TASK GOAL:
Reproduce the listing in full, pictures excluded.

THE RECORDS:
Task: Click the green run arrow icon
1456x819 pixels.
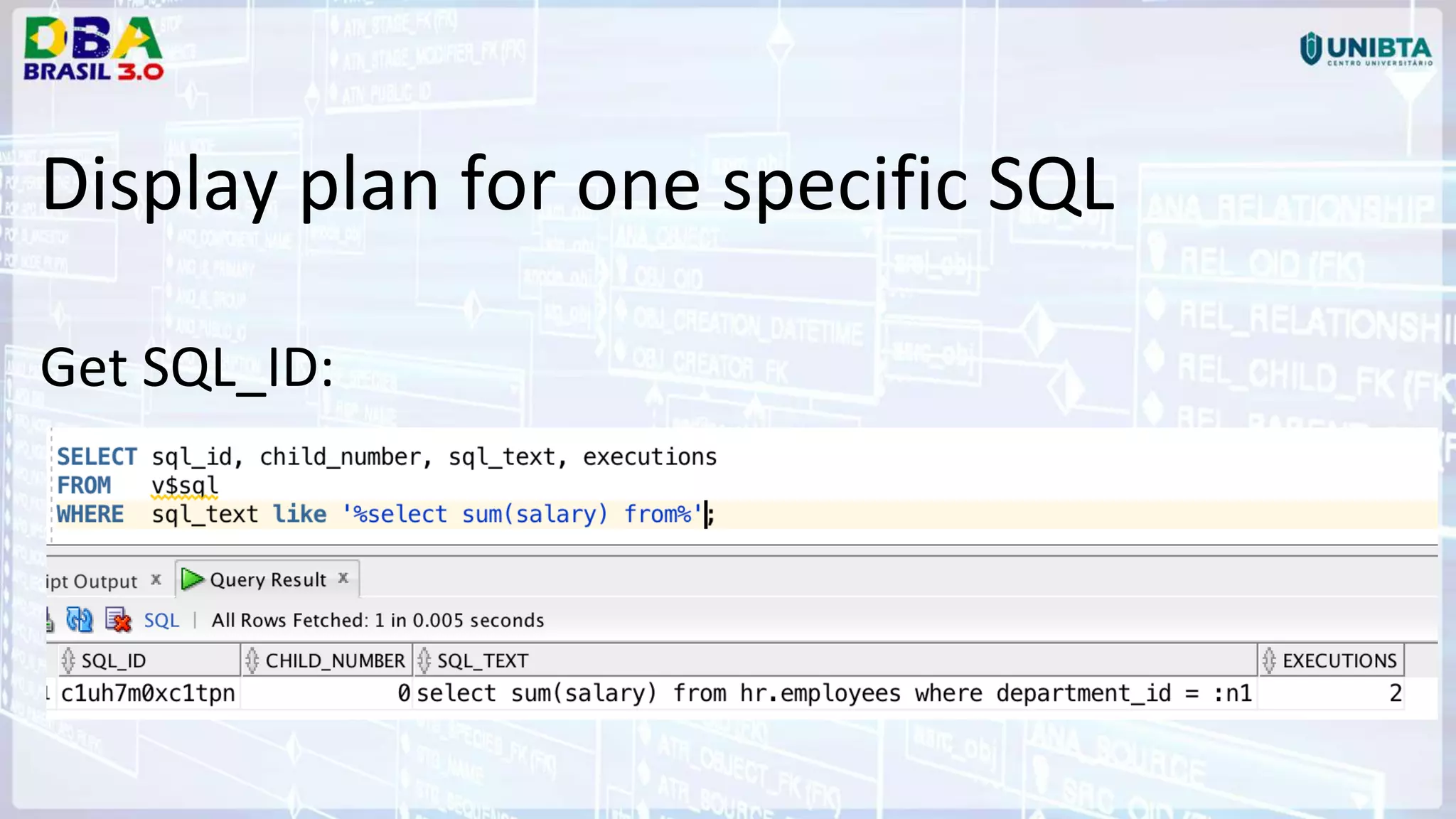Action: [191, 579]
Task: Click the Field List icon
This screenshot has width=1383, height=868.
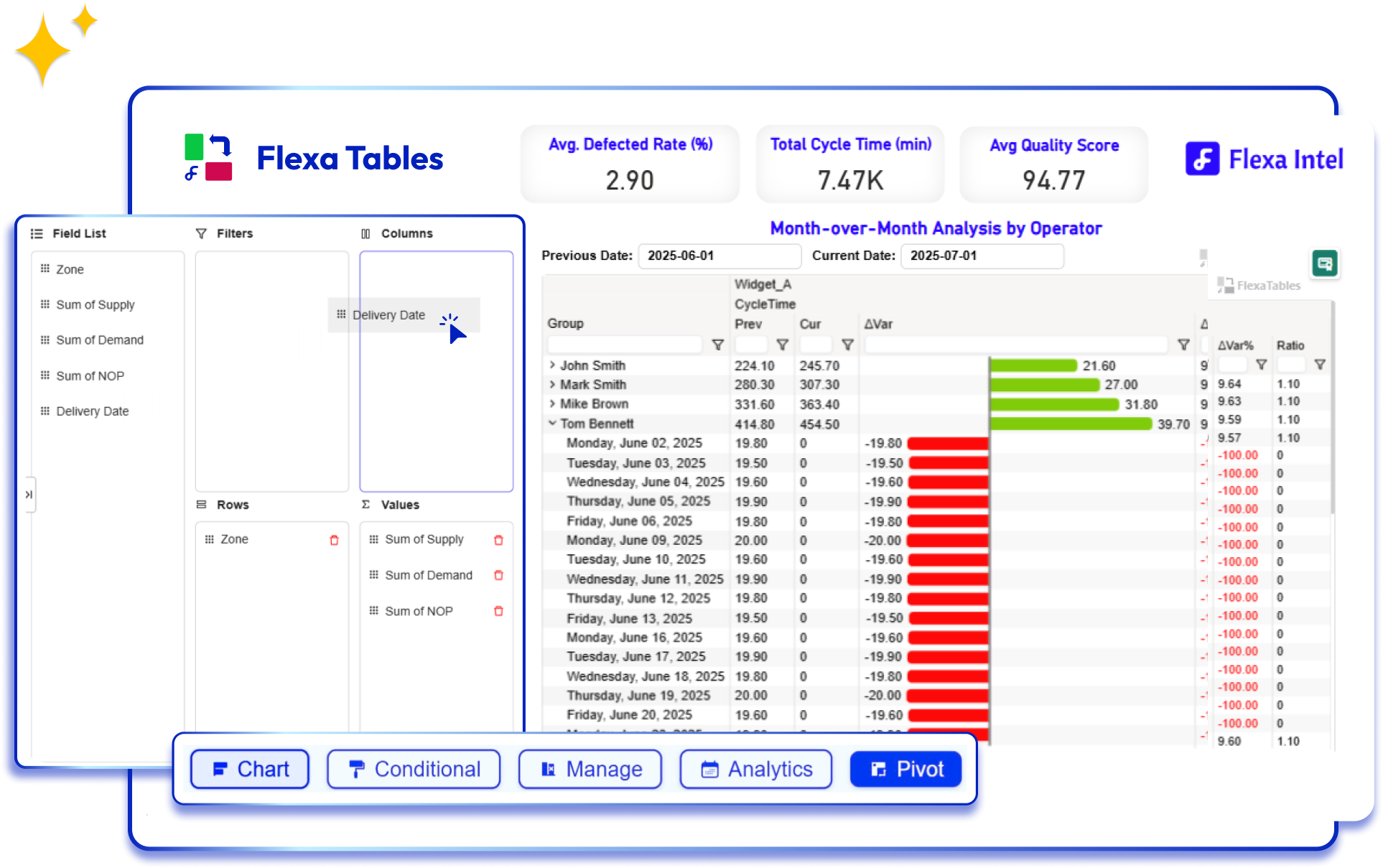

OUTPUT OF THE TASK:
Task: Click the green run arrow icon
1456x819 pixels.
Action: [191, 579]
Task: Click the Field List icon
This screenshot has width=1383, height=868.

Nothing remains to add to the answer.